------ INPUT DATA ------

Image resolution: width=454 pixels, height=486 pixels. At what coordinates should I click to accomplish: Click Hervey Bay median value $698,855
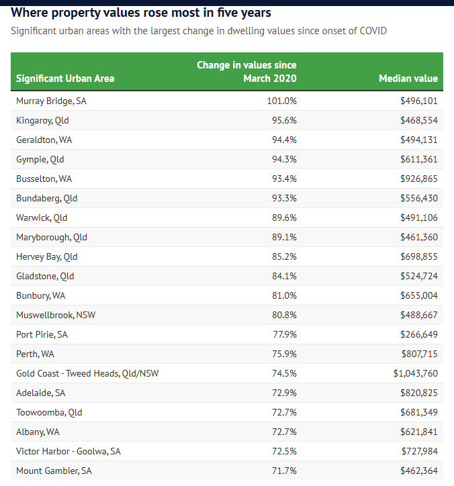(417, 256)
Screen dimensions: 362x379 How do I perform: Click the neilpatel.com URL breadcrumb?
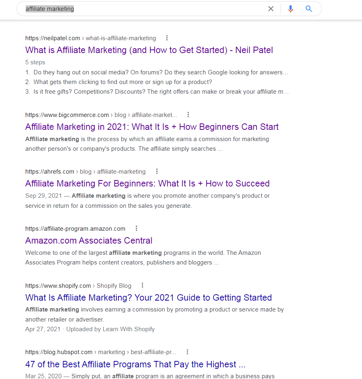point(91,38)
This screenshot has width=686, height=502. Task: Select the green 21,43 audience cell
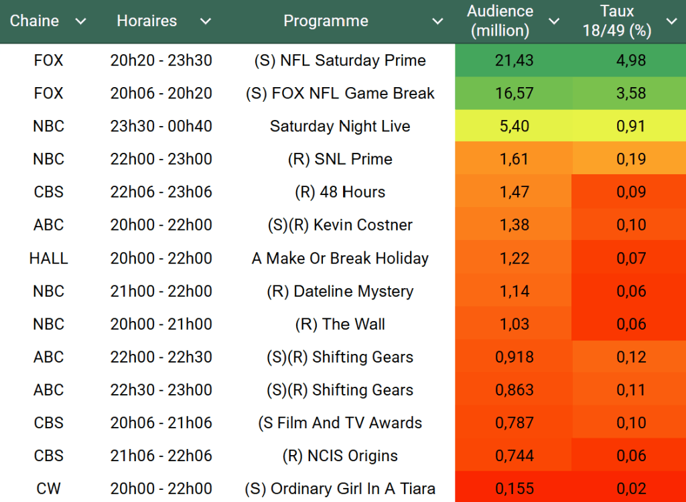pyautogui.click(x=514, y=60)
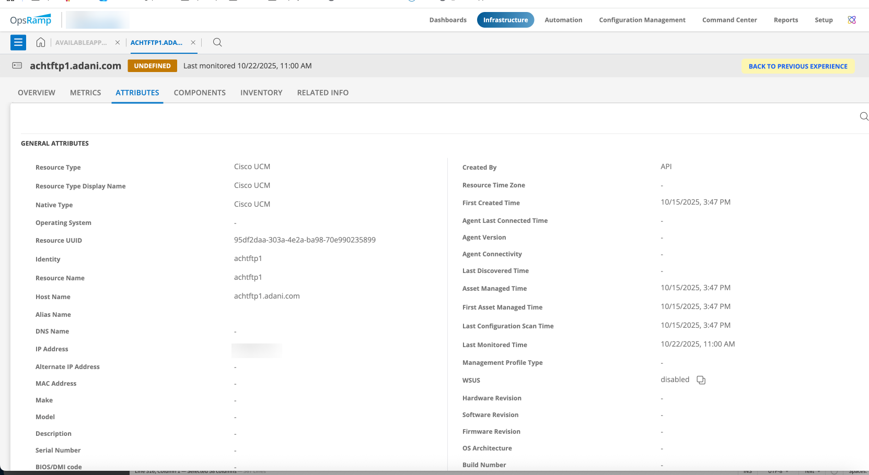Open the Metrics tab

[x=86, y=93]
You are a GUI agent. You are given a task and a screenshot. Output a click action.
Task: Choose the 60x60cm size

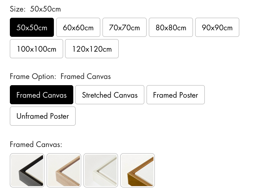click(x=78, y=27)
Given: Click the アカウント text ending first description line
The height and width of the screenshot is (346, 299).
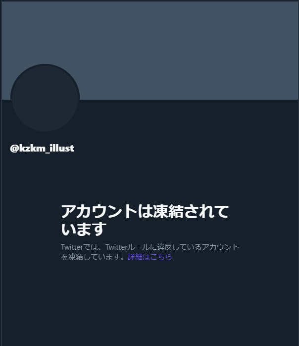Looking at the screenshot, I should 220,247.
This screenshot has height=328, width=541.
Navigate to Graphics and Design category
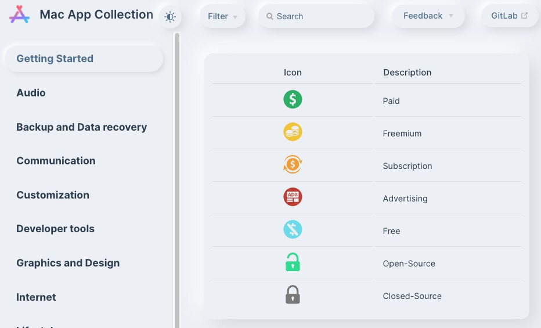(x=68, y=263)
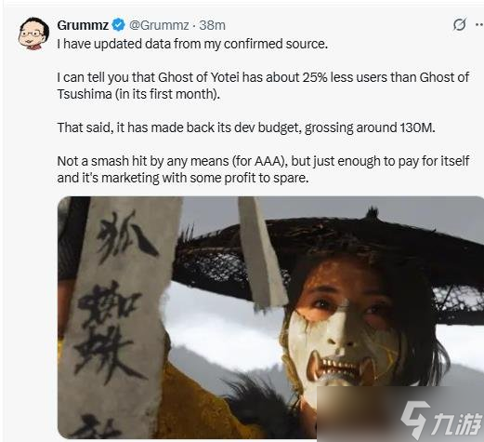
Task: Click the blue verified checkmark badge
Action: [x=118, y=25]
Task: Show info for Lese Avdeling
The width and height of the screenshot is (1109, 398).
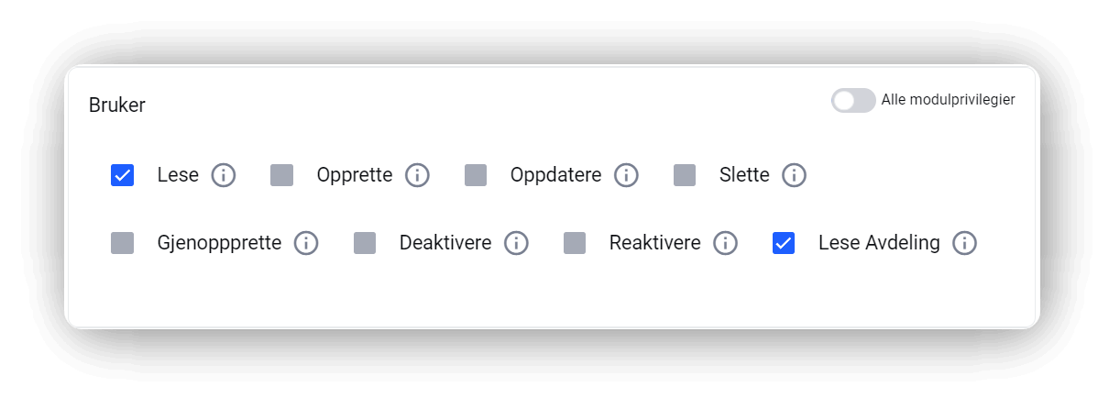Action: (x=964, y=243)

------

TASK GOAL: The finished copy should match the data above word for word and contain no pictures.

TASK RESULT:
Image resolution: width=454 pixels, height=486 pixels. At what coordinates should I click to accomplish: Click Hervey Bay median value $698,855
(417, 256)
Screen dimensions: 362x379 How do I perform: Click the neilpatel.com URL breadcrumb?
point(91,38)
This screenshot has width=686, height=502. Task: Select the green 21,43 audience cell
pyautogui.click(x=514, y=60)
Open the Metrics tab

[x=86, y=93]
You are a GUI agent. You are given a task and a screenshot. Output a click action.
Task: Choose the 60x60cm size

click(x=78, y=27)
Given: Click the アカウント text ending first description line
The height and width of the screenshot is (346, 299).
Looking at the screenshot, I should 220,247.
This screenshot has height=328, width=541.
Navigate to Graphics and Design category
(x=68, y=263)
Task: Click the blue verified checkmark badge
Action: [x=118, y=25]
Task: Show info for Lese Avdeling
The width and height of the screenshot is (1109, 398).
Action: (x=964, y=243)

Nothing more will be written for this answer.